Prevenção e testagem
E, claro, tudo isso tem um impacto muito grande na cadeia de transmissão do HIV. Tratando precocemente o paciente, também é possível evitar que mais pessoas sejam contaminadas. Por isso, uma das formas de prevenir o HIV e, consequentemente, a Aids, é a testagem. Além do uso de camisinha nas relações sexuais.
"Não tenha medo de testar, temos diversos especialistas o dia inteiro nos postos de saúde, além do acesso gratuito ao tratamento. Testar é uma das melhores formas de prevenir", afirma a médica da Bahia.
Espinheira faz mais um alerta importante: com a disponibilização do tratamento efetivo e gratuito, muitas pessoas começaram a se arriscar mais, esquecendo que a infecção pode ser potencialmente fatal. "Isso preocupa muito. Precisamos prevenir com práticas seguras de sexo e a adesão ao tratamento", conclui.
HIV ainda carrega estigma
Embora seja apenas um detalhe na vida dos pacientes, não quer dizer que o diagnóstico esteja livre de estigmas e preconceitos. "É possível, sim, ter essa qualidade de vida, mas o estigma ainda afeta muitos pacientes", explica Diaz.
Segundo um estudo feito no Brasil, entre abril e agosto de 2019, com 1.784 pessoas, a maioria das pessoas que vivem com HIV ou Aids já passou por pelo menos alguma situação de discriminação ao longo de suas vidas.
De acordo com a pesquisa "Índice de estigma em relação às pessoas vivendo com HIV/Aids - Brasil", 64,1% dos entrevistados já sofreram alguma forma de estigma ou discriminação pelo fato de viverem com HIV ou Aids.
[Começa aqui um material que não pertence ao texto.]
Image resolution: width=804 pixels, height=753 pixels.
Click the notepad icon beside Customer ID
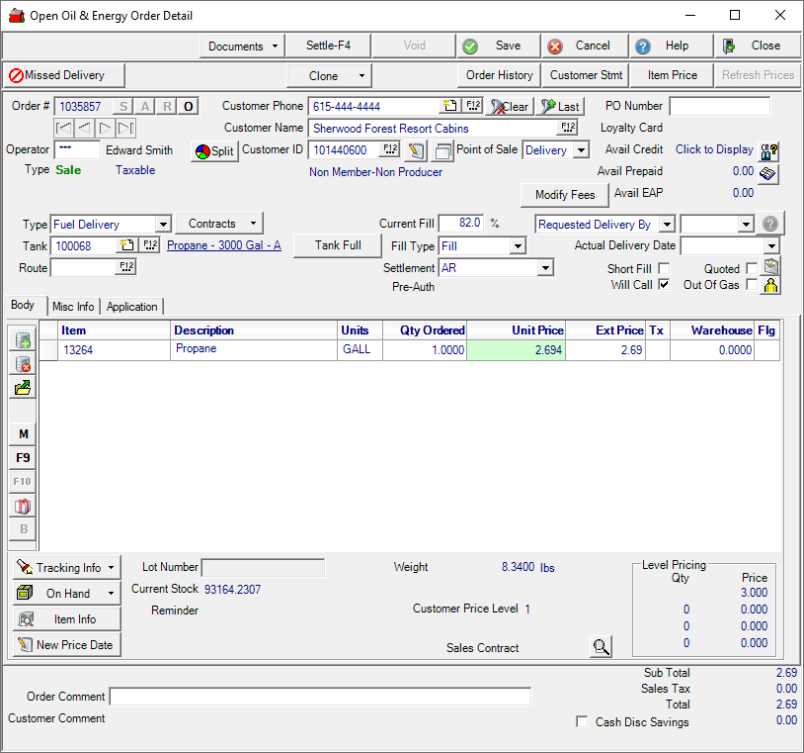(x=416, y=151)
Comentários discriminatórios ou especulativos já afetaram 46,3% deles, enquanto 41% do grupo diz ter sido alvo de comentários feitos por membros da própria família. O levantamento também evidencia que muitas destas pessoas já passaram por outras situações de discriminação, incluindo assédio verbal (25,3%), perda de fonte de renda ou emprego (19,6%) e até mesmo agressões físicas (6%).
Um outro dado preocupante é o de que quase metade dos participantes, ou 47,9% deles, declararam ter sido diagnosticados com algum problema de saúde mental no último ano.